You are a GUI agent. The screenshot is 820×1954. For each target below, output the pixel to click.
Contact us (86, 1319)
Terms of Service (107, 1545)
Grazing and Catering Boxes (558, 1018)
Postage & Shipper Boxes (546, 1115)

········

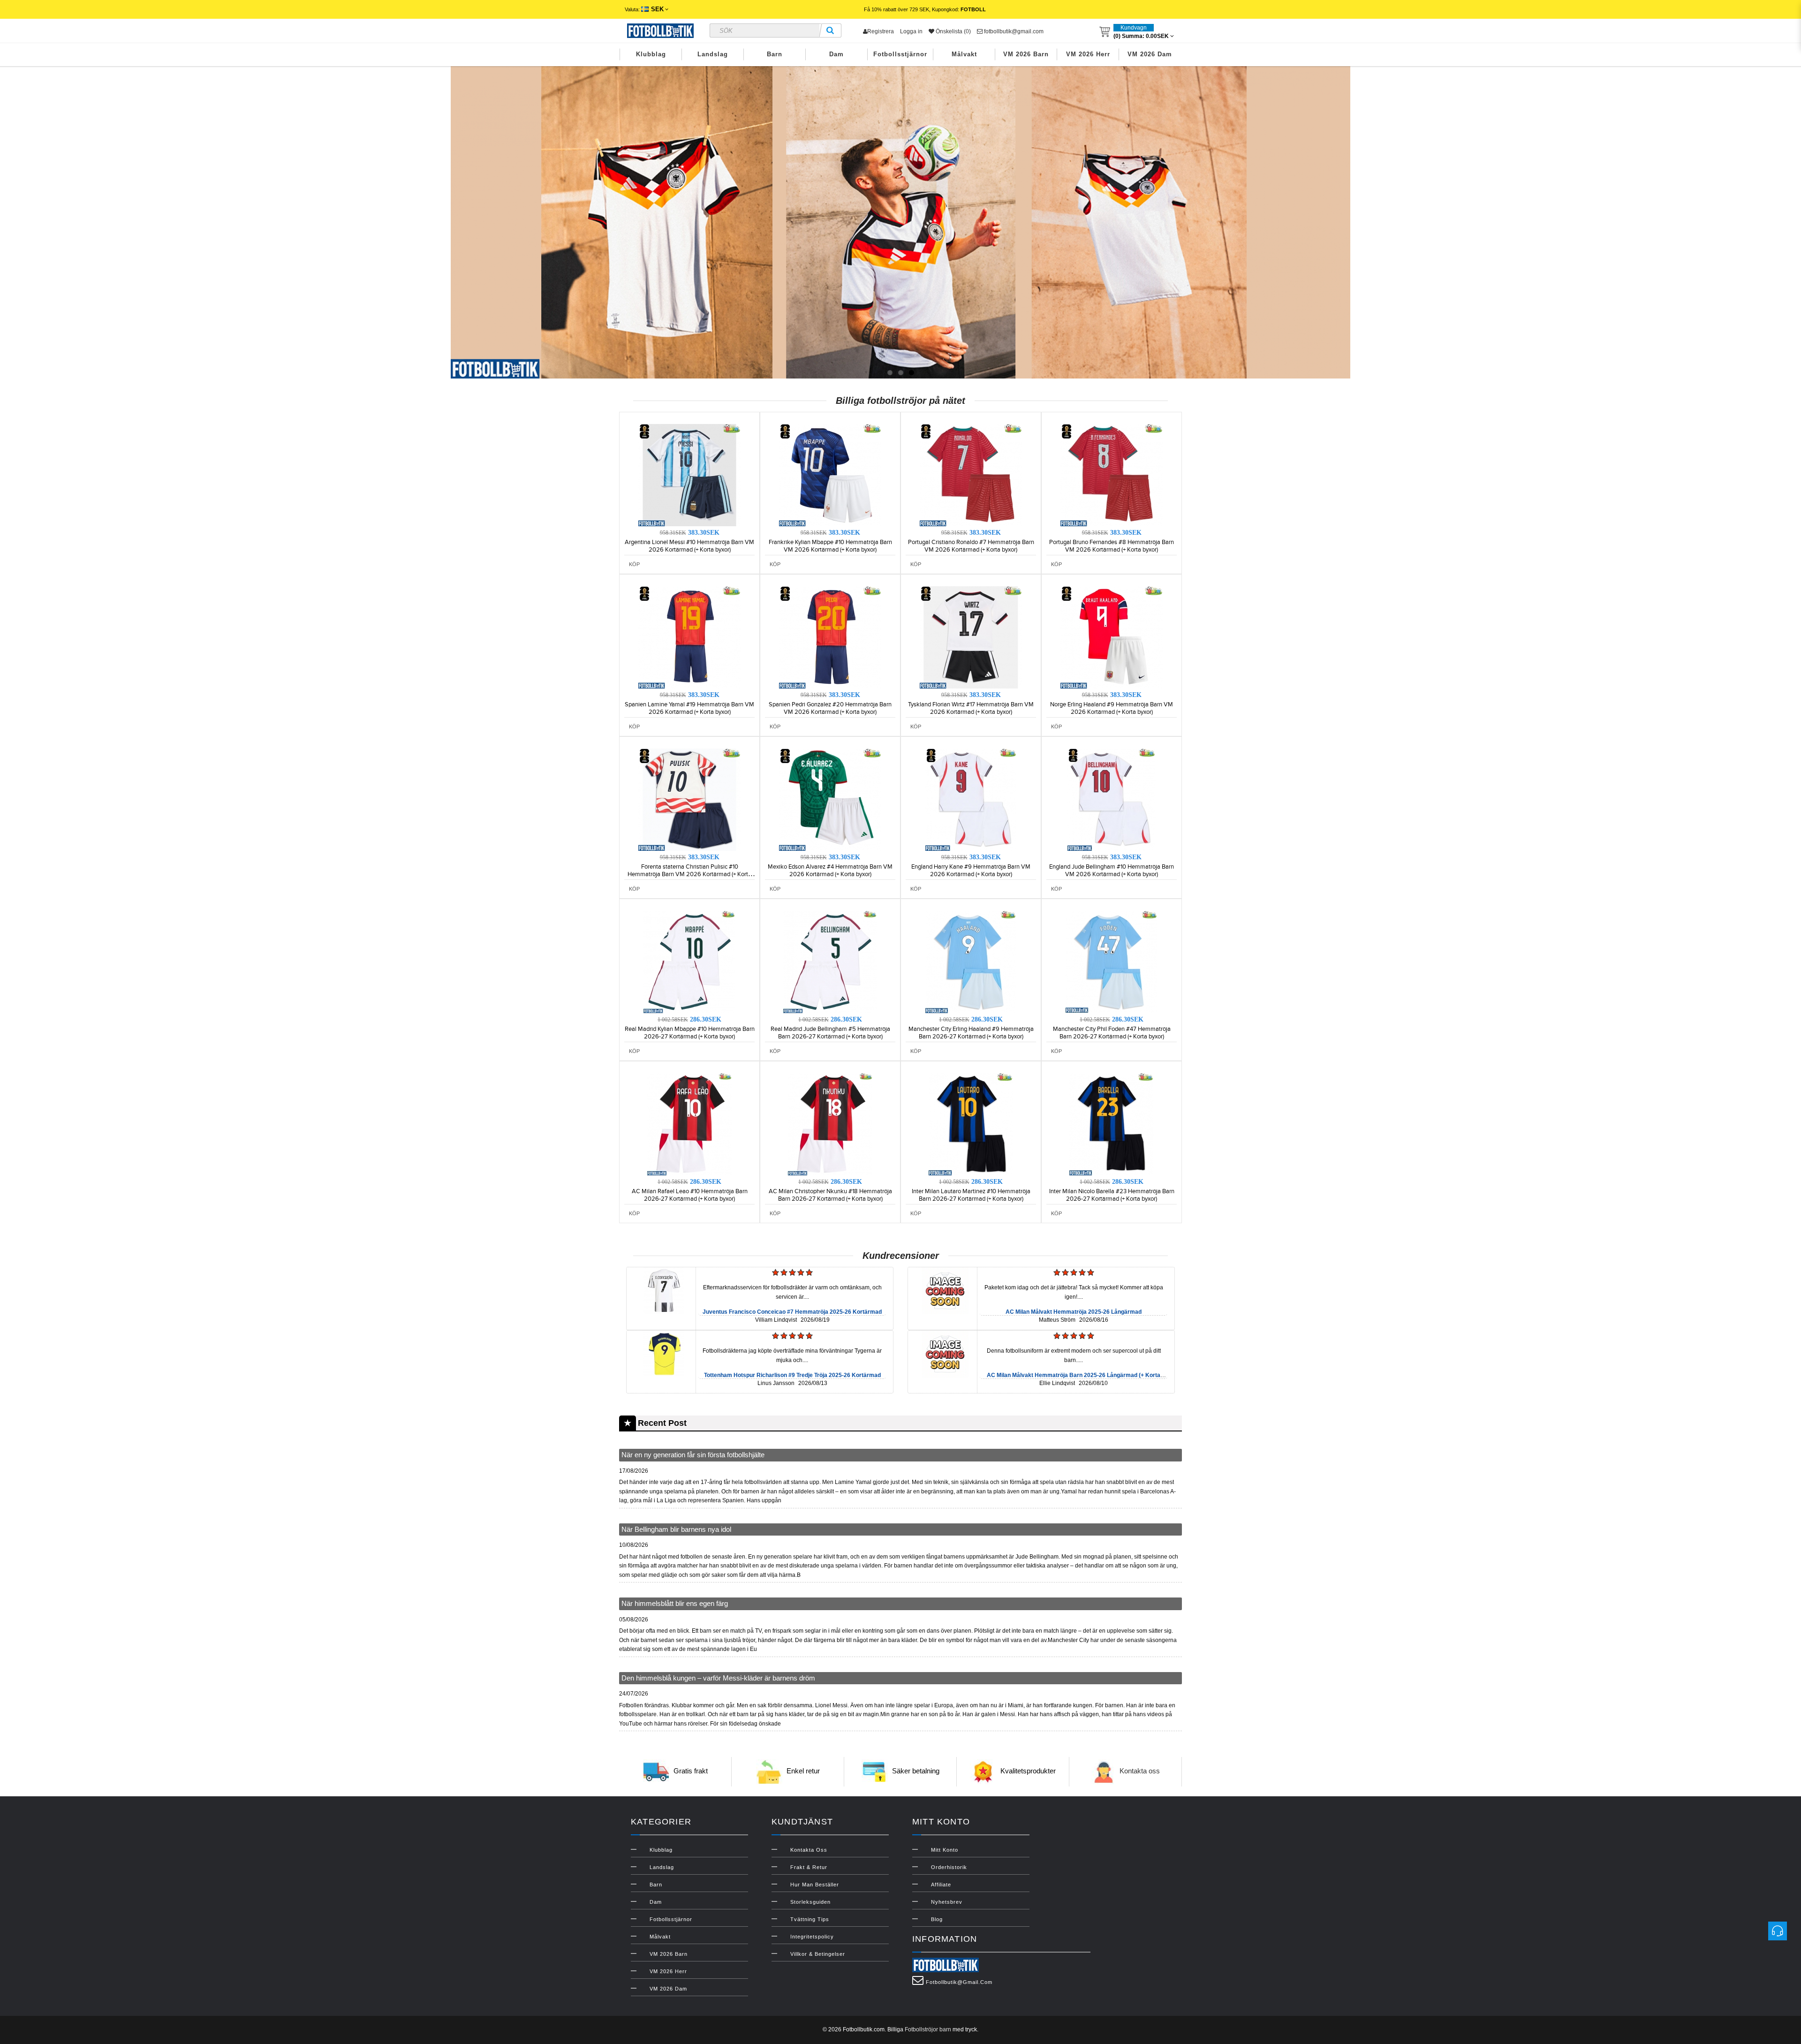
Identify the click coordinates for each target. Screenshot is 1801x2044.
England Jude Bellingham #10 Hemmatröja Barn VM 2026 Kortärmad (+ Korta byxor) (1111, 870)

········

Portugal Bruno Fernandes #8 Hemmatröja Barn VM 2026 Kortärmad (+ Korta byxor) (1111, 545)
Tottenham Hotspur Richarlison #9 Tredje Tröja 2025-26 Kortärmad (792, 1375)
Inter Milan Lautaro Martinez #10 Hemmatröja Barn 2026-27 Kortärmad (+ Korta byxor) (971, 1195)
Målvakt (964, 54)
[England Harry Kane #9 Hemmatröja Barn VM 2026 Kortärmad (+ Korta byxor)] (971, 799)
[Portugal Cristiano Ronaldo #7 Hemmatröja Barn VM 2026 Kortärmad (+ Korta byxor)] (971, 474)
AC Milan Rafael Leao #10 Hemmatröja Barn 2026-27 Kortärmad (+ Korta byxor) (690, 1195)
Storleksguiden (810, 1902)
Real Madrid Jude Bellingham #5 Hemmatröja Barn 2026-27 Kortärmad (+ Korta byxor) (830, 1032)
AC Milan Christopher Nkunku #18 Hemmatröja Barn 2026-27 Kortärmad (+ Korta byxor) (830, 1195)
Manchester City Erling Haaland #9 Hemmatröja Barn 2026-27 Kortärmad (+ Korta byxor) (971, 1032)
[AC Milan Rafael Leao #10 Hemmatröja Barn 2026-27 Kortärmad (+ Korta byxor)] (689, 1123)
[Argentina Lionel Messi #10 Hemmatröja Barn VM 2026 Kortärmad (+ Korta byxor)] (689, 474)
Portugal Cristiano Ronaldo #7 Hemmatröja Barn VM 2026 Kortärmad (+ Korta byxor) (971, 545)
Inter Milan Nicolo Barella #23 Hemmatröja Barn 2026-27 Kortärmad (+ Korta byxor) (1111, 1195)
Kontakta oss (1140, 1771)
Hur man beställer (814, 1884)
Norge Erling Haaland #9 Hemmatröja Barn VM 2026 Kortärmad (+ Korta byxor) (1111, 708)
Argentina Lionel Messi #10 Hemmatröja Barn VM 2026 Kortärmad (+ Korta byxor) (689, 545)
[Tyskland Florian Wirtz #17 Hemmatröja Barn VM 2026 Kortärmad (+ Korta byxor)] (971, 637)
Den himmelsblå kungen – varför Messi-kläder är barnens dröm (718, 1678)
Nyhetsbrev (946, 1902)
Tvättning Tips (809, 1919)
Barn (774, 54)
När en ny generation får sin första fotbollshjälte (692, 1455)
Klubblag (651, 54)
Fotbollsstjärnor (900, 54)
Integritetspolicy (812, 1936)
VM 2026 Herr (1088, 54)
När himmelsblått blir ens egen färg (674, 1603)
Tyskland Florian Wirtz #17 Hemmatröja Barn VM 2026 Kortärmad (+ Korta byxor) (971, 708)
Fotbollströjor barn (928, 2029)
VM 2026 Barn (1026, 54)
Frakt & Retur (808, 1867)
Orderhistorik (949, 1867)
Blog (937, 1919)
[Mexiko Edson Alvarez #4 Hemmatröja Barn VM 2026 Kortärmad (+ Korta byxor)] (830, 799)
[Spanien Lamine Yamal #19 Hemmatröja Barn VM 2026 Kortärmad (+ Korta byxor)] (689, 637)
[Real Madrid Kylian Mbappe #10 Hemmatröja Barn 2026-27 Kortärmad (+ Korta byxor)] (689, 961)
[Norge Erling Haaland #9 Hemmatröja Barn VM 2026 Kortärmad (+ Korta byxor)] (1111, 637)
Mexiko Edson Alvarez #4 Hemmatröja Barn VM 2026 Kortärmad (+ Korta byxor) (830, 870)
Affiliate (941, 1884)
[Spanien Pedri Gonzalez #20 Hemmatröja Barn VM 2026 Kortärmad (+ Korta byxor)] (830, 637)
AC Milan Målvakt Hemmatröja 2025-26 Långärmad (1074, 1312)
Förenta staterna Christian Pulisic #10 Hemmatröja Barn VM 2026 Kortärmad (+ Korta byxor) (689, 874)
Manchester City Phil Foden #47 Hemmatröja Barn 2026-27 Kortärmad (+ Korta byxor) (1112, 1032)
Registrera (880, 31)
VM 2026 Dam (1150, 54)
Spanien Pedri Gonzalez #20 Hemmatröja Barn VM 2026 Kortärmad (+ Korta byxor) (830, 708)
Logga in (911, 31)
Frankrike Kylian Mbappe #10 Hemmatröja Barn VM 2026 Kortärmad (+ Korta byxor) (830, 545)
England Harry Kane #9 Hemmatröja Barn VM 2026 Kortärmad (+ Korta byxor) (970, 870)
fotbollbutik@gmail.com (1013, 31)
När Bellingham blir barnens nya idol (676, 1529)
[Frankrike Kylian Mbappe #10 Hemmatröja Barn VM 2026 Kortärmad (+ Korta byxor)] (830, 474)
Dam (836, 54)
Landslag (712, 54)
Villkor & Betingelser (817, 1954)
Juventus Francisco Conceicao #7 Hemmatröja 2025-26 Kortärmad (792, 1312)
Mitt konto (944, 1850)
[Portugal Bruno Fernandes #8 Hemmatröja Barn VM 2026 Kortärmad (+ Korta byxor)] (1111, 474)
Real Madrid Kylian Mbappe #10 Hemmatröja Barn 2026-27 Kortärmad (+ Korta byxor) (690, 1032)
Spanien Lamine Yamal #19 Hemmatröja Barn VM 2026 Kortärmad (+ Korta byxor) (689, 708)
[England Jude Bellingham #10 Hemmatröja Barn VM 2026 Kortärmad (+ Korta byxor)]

········

## REQUIRED WORK
Pull every line containing the word "Bruno" out of the listing.

## SOLUTION FOR THIS EXERCISE
Portugal Bruno Fernandes #8 Hemmatröja Barn VM 2026 Kortärmad (+ Korta byxor) (1111, 545)
[Portugal Bruno Fernandes #8 Hemmatröja Barn VM 2026 Kortärmad (+ Korta byxor)] (1111, 474)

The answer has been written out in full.